Description
CS 445 Natural Language Processing
Project 4: Named Entity Recognition
This is the final version of the project. Please make sure to do everything described here.
In this project, you will develop an effective NER tool for Turkish using Machine Learning approaches. Use the CRF implementation available within Python sklearn, called crfsuite. You will try different features with CRF and calculate the performance scores. You will write your findings, results and interpretations into a report and submit that as well.
Dataset:
You are provided with a Turkish dataset which has been labeled for PERSON, LOCATION and ORGANIZATION. The dataset is already available at SUCourse, please download it from there. Further details of this dataset is provided in the papers [1, 2, 3].
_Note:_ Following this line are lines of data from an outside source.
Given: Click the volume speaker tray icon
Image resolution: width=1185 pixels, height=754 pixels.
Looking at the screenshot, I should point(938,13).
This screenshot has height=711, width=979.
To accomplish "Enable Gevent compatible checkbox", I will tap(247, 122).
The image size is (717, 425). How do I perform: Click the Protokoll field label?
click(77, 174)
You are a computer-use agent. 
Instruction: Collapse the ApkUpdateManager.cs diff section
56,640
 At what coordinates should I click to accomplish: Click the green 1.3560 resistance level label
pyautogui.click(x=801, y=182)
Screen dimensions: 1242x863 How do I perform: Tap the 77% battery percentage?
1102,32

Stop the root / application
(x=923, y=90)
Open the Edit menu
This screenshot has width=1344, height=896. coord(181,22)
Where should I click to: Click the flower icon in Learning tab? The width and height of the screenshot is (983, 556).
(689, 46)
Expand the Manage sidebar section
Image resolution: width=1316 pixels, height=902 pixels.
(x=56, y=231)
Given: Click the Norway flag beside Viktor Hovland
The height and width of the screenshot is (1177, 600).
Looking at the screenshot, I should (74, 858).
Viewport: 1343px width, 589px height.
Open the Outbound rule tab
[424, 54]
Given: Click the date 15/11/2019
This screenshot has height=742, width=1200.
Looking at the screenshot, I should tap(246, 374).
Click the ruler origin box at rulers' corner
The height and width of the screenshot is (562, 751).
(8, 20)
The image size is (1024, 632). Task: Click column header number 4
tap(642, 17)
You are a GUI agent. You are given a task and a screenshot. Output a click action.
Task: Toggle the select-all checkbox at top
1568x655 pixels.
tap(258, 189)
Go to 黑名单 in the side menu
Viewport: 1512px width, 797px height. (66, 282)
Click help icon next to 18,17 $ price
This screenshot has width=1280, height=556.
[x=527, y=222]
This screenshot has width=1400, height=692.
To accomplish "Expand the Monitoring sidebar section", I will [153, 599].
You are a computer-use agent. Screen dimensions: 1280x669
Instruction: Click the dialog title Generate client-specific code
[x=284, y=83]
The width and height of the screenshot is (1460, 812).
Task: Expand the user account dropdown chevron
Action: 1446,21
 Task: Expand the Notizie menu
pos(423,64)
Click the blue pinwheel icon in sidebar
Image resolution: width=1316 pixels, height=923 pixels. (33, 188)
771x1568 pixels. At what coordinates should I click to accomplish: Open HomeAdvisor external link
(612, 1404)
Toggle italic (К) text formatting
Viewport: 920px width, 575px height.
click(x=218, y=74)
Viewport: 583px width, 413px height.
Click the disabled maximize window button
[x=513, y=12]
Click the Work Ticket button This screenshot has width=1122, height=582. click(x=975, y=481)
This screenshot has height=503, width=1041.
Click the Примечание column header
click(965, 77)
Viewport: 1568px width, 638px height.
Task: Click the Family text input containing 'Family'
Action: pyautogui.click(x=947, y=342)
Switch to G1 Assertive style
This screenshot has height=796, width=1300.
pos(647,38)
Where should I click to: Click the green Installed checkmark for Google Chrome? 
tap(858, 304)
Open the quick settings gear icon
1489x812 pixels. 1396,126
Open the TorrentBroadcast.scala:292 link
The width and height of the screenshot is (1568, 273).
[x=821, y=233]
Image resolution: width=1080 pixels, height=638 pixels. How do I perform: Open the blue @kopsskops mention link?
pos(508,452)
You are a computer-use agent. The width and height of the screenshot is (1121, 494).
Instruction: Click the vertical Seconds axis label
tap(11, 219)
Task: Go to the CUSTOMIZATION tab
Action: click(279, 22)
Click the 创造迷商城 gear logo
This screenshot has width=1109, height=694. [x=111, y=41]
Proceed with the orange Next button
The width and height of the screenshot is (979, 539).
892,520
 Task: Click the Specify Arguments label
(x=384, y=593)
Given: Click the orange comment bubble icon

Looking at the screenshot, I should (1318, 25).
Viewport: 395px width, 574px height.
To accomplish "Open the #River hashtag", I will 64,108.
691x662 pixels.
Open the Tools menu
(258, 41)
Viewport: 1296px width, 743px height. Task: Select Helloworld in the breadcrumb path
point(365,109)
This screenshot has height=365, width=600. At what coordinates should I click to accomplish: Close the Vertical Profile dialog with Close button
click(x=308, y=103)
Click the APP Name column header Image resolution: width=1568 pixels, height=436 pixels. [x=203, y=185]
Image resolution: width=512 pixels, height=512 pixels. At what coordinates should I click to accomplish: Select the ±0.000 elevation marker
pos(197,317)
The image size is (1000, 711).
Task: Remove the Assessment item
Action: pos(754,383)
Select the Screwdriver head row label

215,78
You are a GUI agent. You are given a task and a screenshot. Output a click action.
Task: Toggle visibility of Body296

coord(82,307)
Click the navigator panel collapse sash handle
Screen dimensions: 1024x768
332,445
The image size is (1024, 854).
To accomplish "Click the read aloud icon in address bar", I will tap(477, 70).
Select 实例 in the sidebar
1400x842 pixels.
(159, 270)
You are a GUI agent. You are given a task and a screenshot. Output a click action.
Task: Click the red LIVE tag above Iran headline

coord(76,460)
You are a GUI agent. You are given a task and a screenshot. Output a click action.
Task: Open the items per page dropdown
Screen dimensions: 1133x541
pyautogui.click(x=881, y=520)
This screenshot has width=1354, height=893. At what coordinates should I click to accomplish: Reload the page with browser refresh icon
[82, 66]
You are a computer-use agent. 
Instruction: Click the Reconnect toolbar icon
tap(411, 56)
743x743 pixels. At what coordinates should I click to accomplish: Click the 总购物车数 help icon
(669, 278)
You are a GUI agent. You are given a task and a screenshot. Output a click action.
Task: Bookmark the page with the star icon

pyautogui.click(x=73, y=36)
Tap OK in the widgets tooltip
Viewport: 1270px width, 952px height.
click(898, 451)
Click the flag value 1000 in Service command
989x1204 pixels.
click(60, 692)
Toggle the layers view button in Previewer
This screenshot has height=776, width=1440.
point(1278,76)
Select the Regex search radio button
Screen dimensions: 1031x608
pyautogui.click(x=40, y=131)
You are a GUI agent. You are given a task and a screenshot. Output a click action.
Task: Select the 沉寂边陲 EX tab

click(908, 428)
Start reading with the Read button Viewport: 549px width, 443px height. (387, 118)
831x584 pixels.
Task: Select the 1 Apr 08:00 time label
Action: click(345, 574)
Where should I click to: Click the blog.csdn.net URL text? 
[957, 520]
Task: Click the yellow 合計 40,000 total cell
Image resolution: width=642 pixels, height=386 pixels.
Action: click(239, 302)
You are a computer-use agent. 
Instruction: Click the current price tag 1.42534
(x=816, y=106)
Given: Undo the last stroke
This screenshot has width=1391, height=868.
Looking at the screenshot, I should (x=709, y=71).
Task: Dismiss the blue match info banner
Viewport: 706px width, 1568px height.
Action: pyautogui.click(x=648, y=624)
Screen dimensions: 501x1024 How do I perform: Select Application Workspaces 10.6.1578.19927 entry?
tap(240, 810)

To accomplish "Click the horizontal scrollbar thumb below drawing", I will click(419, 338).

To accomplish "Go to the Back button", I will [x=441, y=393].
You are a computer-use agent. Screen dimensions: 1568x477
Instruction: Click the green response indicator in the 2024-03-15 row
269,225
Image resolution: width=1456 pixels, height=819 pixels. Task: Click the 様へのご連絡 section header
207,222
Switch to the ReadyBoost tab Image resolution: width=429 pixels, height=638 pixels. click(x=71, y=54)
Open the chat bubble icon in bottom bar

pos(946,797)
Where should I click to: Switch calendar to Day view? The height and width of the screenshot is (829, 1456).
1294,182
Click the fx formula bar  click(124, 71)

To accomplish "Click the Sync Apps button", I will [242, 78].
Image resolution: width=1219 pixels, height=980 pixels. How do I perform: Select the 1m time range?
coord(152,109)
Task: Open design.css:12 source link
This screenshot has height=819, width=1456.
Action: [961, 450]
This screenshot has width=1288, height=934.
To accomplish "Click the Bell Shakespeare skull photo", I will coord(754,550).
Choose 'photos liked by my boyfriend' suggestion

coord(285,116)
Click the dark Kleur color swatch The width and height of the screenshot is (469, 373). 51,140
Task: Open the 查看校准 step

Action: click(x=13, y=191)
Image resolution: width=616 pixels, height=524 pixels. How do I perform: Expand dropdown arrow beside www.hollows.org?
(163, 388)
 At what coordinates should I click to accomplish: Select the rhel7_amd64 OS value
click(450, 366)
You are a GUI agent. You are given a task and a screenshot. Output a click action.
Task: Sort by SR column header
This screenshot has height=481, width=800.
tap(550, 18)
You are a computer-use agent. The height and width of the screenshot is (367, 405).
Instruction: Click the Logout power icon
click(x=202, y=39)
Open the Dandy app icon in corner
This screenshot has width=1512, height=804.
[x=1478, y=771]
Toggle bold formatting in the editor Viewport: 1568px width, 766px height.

You are responsible for splitting the dataset into 5 folds. You will iterate over sentences (lines) one by one and put the first one to first fold, the second one to second fold and so on. There are 10000 lines. So each fold should have 2000 sentences. At the end you are going to report your scores which are averaged over these 5 folds.
In addition to the original data, you are also provided with the morphological analysis of the words. You can use this data for constructing additional features.
Some Relevant Literature:
You are expected to use the following features.
– Root (Stem)
– Part-of-Speech (POS)
– Proper Noun (PROP)
– Noun Case (NCS)
– Orthographic Case (OCS)
– All Inflectional Features (INF)
– Start of the Sentence (SS)
For more information on these features please check [2, 3].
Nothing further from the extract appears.